Indexing can be done manually or automatically. Manual indexing involves a person reviewing the document and manually adding keywords and metadata to the file. On the other hand, automatic indexing involves using technology such as optical character recognition (OCR) to extract text from the document and then use algorithms to identify and assign relevant keywords and metadata.
Benefits of document scanning indexing?
Document scanning indexing can save time and improve productivity by making documents easily searchable and retrievable. Proper indexing ensures that documents can be located quickly and accurately, which is critical for businesses that need to access and process large volumes of documents efficiently. It can reduce the need for physical storage space and lower the cost of paper-based document management. Scanned documents can be stored in a secure digital format, reducing the risk of loss or damage. Improved accessibility: By digitizing paper documents, document scanning indexing makes it easier for authorized personnel to access and share information.
What is the process of document scanning indexing?

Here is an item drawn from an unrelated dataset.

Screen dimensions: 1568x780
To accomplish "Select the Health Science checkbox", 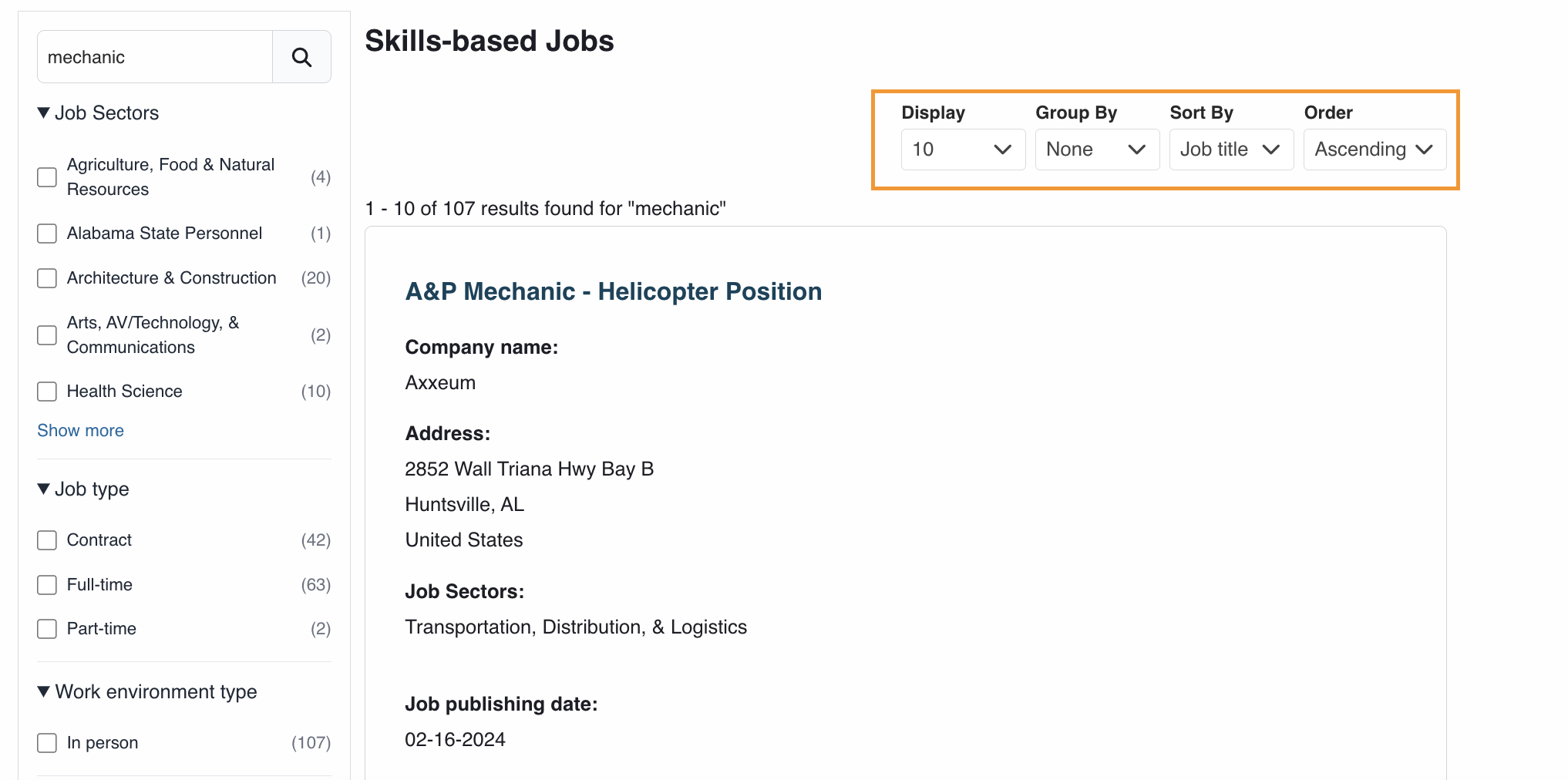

- Preparing documents for scanning: This involves removing staples, paper clips, and other binding materials, as well as organizing the documents in a logical order.
- Scanning documents: Using a scanner to convert paper documents into digital images, which are then stored in a document management system.

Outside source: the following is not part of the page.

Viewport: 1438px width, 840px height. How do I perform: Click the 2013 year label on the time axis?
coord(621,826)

- OCR (Optical Character Recognition): OCR software recognizes the text in scanned documents and converts it into searchable digital text.
- Indexing documents: This involves assigning metadata to scanned documents, including document type, date, author, and keywords. This metadata is used to create a searchable index.

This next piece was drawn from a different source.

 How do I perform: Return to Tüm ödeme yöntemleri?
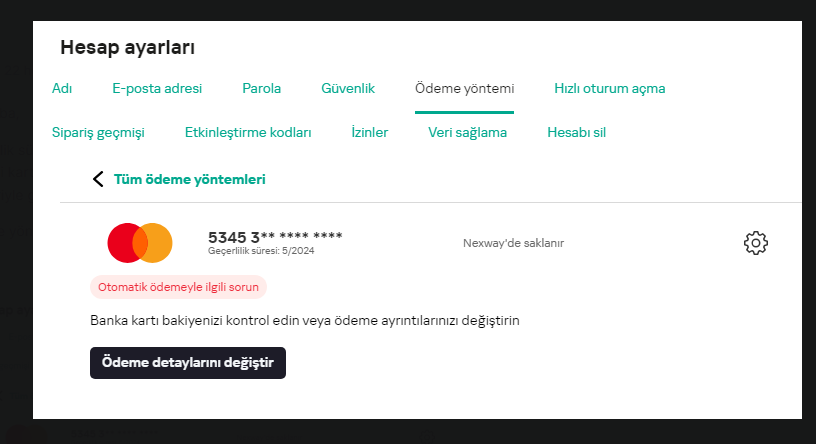click(189, 180)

- Quality control: This involves reviewing and validating the accuracy of the OCR and metadata, ensuring that documents are correctly indexed.
What is indexing in the workflow?
Indexing plays a crucial role in the document workflow by organizing and categorizing information for easier retrieval. It involves creating an index or a catalog that maps specific keywords, phrases, or terms to their corresponding document locations. Indexing can happen at various stages of the workflow, depending on the methodology employed. In a digital environment, indexing typically takes place after documents are scanned or created, but before they are stored or archived. This allows users to efficiently search for and locate documents based on specific criteria, such as keywords, dates, or categories. Indexing helps streamline the document management process and enhances overall productivity by enabling quick and accurate access to relevant information.